National Desk
This article is from the archive of The New York Sun before the launch of its new website in 2022. The Sun has neither altered nor updated such articles but will seek to correct any errors, mis-categorizations or other problems introduced during transfer.

SOUTH
JUDGE DENIES KILLEN’S REQUEST FOR NEW TRIAL
PHILADELPHIA, Miss. – A judge yesterday denied a new trial for one-time Ku Klux Klan leader Edgar Ray Killen, convicted last week of manslaughter for the 1964 killings of three civil rights workers. One of Killen’s attorneys, James McIntyre, told Circuit Judge Marcus Gordon that the defense had not expected prosecutors to ask that jurors in the murder trial be given the option of a manslaughter conviction.

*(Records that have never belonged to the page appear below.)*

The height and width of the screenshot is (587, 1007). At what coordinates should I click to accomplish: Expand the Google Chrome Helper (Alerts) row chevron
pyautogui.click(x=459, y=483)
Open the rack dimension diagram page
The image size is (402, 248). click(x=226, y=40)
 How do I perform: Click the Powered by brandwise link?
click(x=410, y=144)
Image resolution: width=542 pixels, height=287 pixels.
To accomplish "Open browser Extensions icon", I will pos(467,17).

“We did not come to court prepared to defend a manslaughter charge, but that of murder,” Mr. McIntyre said. He argued the manslaughter option was unfair to Killen. Killen, 80, was dressed in a yellow Neshoba County jail jumpsuit during the brief court hearing. District Attorney Mark Duncan said other courts have repeatedly ruled that jury instructions allowing the option of a manslaughter conviction are proper in murder cases.
– Associated Press
BOY LOSES LEG AFTER SHARK ATTACK
PENSACOLA, Fla. – A teenage boy fishing in waist-deep water yesterday was bitten and critically injured in the second shark attack in three days along the Florida Panhandle. Craig Hutto, 16, of Lebanon, Tenn., was taken to Bay Medical Center in Panama City, where his leg was amputated. He was listed in critical condition but was expected to recover, said hospital spokeswoman Christa Hild. The boy was attacked off Cape San Blas, a popular vacation destination about 80 miles southeast of the Destin area, where 14-year-old Jamie Marie Daigle of Gonzales, La., was killed by a shark on Saturday.
The boy was fishing with two friends when the shark bit him in the right thigh, nearly severing his leg, the Gulf County sheriff’s captain, Bobby Plair, said.

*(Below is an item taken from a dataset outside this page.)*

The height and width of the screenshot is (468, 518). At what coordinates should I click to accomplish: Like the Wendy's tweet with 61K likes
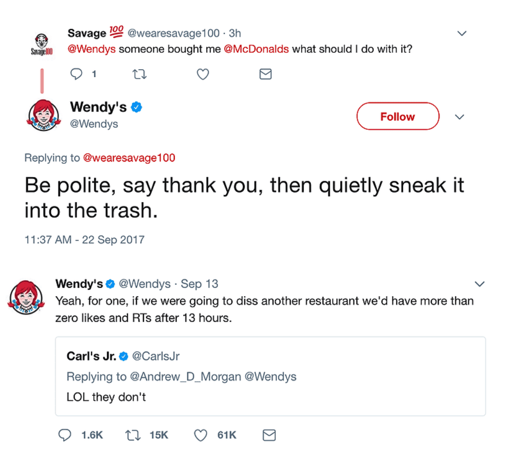tap(201, 435)
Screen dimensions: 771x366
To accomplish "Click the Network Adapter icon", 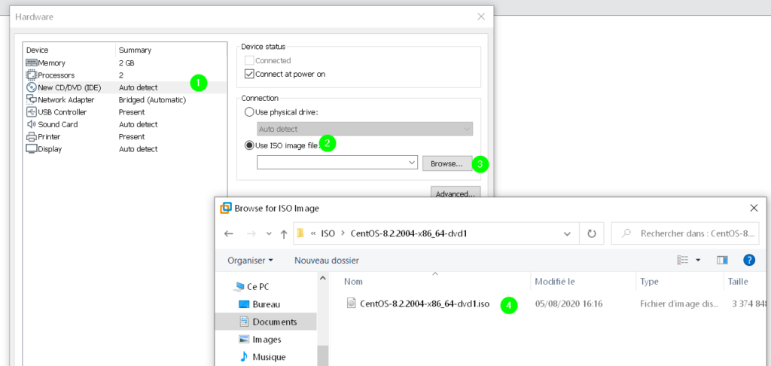I will coord(32,99).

The three then tried to wrestle the shark off the boy, hitting it in the nose several times. The teen was pulled ashore by his friends, and a doctor who happened to be nearby began treatment before the boy was taken to the hospital, Captain Plair said. “It got the main arteries in the right leg,” Captain Plair said, adding that the boy lost a large amount of blood. Gulf County has no lifeguards on any of its beaches, he added.
– Associated Press
EAST
NURSE ADMITS TO KILLING 29 PATIENTS
FLEMINGTON, N.J. – A former nurse who pleaded guilty to killing 24 patients admitted yesterday to killing five more people by injecting them with lethal doses of drugs. The confessions by 45-year-old Charles Cullen brought to 29 the number of victims he admitted killing in New Jersey and Pennsylvania. Cullen’s lawyer has said Cullen believed that his victims were terminally ill and that it was dehumanizing to prolong people’s lives by artificial means. Cullen mostly stared down at a desk in front of him during the 20-minute hearing, answering “Yes, your honor,” or “No, your honor” to a series of questions from the judge. He looked pale and gaunt, his hands folded in front of him. Cullen said he gave the patients an injection of a heart drug called digoxin, knowing it would kill them. He gave no reason for his actions and, as in previous court appearances, showed no emotion. But detective Scott Lessig, who helped investigate the deaths, said Cullen told authorities he acted out of depression.
– Associated Press
HEALTH
REPORT RENEWS DEBATE ABOUT ANNUAL PHYSICALS CHICAGO – Many adults think a yearly checkup is just part of staying healthy, and a new survey shows doctors do, too. But that practice isn’t endorsed by a panel of experts that says there’s no evidence annual physicals for healthy people are useful.
In a survey published yesterday, 65% of primary care doctors said such checkups are necessary and nearly 9 out of 10 said they perform the exams.
The survey, conducted in 2002 by Dr. Allan Prochazka and colleagues at the University of Colorado Health Sciences Center, appears in the Archives of Internal Medicine. It renews a debate over annual physicals that dates back at least nine years. That’s when the U.S. Preventive Services Task Force declared there is insufficient evidence of any benefit from many of the tests often given with yearly checkups. The task force is a respected nongovernmental panel of researchers commissioned by Congress to develop evidence-based recommendations for medical care. It doesn’t recommend for or against annual physicals, and neither does the American Medical Association.